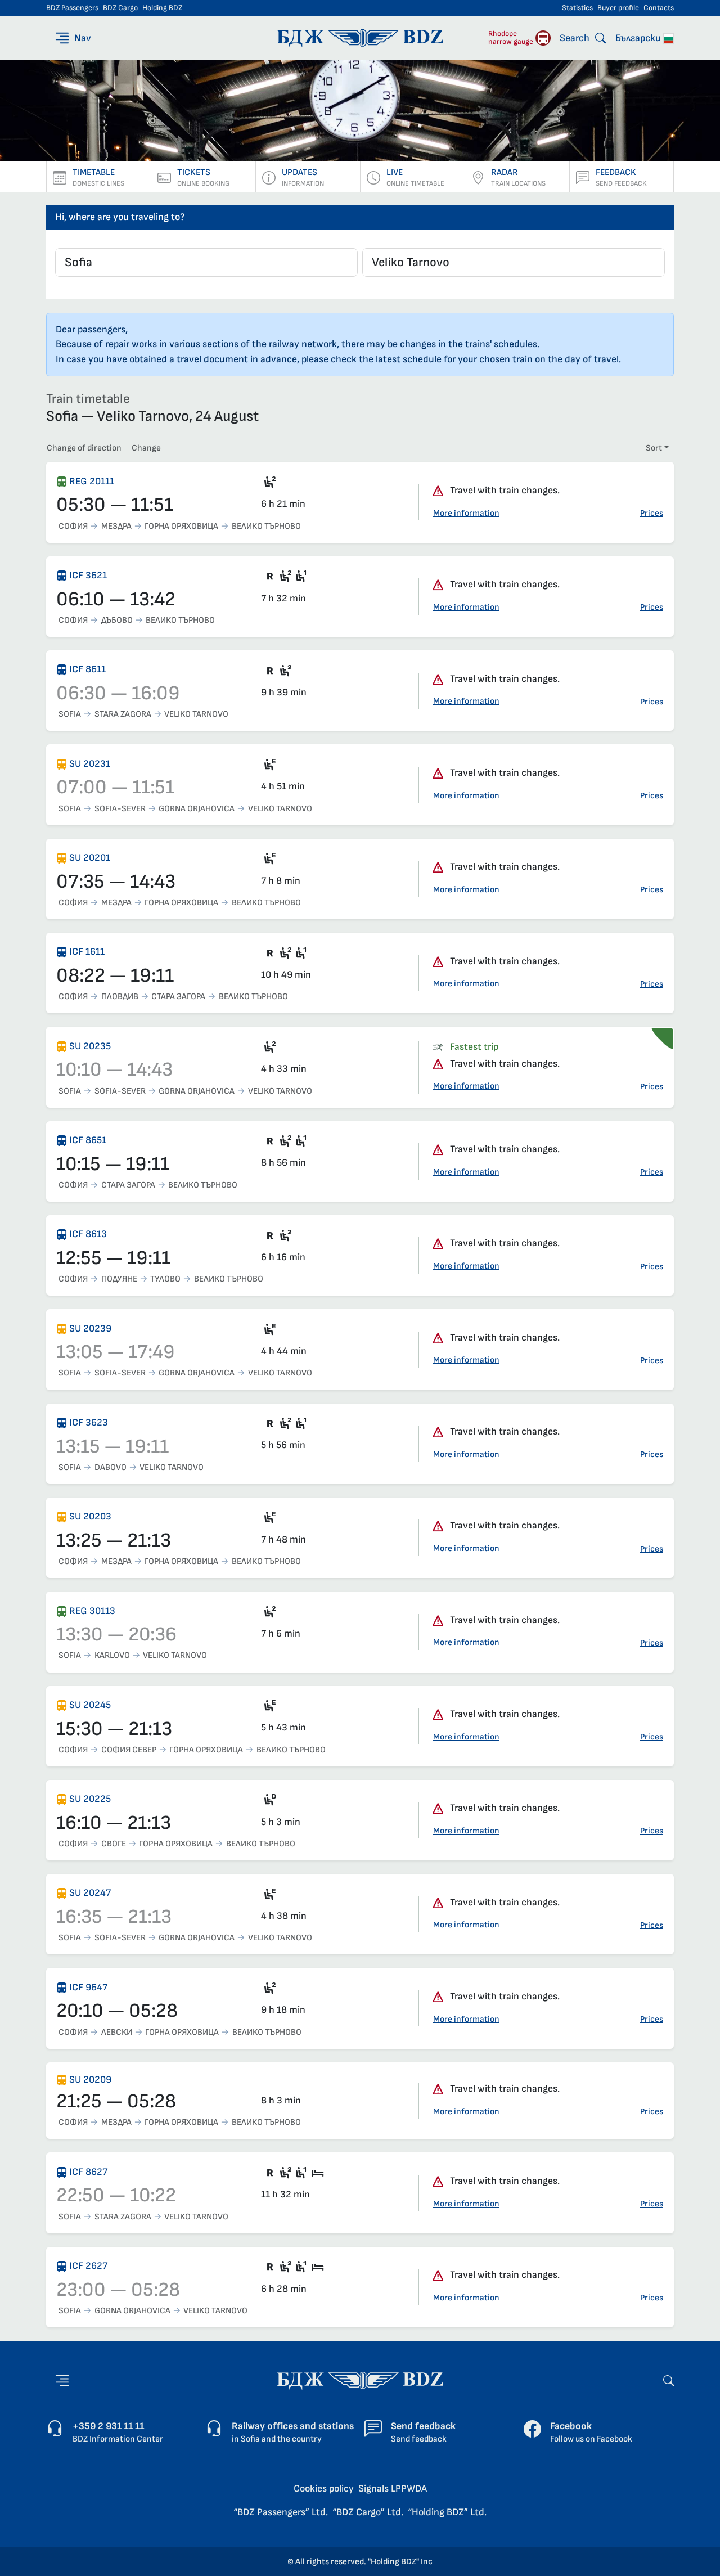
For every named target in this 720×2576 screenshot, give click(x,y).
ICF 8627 (88, 2172)
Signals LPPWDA (392, 2488)
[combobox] (206, 262)
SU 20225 (90, 1799)
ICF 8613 (88, 1234)
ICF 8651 (87, 1140)
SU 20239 (90, 1328)
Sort (654, 448)
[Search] (668, 2380)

# What is expected:
With all pictures omitted, repeat every record above word for word.

# Reply:
For every named target in this 720×2576 screenshot, give click(x,y).
ICF 8627 (88, 2172)
Signals LPPWDA (392, 2488)
[combobox] (206, 262)
SU 20225 (90, 1799)
ICF 8613 (88, 1234)
ICF 8651 (87, 1140)
SU 20239 (90, 1328)
Sort (654, 448)
[Search] (668, 2380)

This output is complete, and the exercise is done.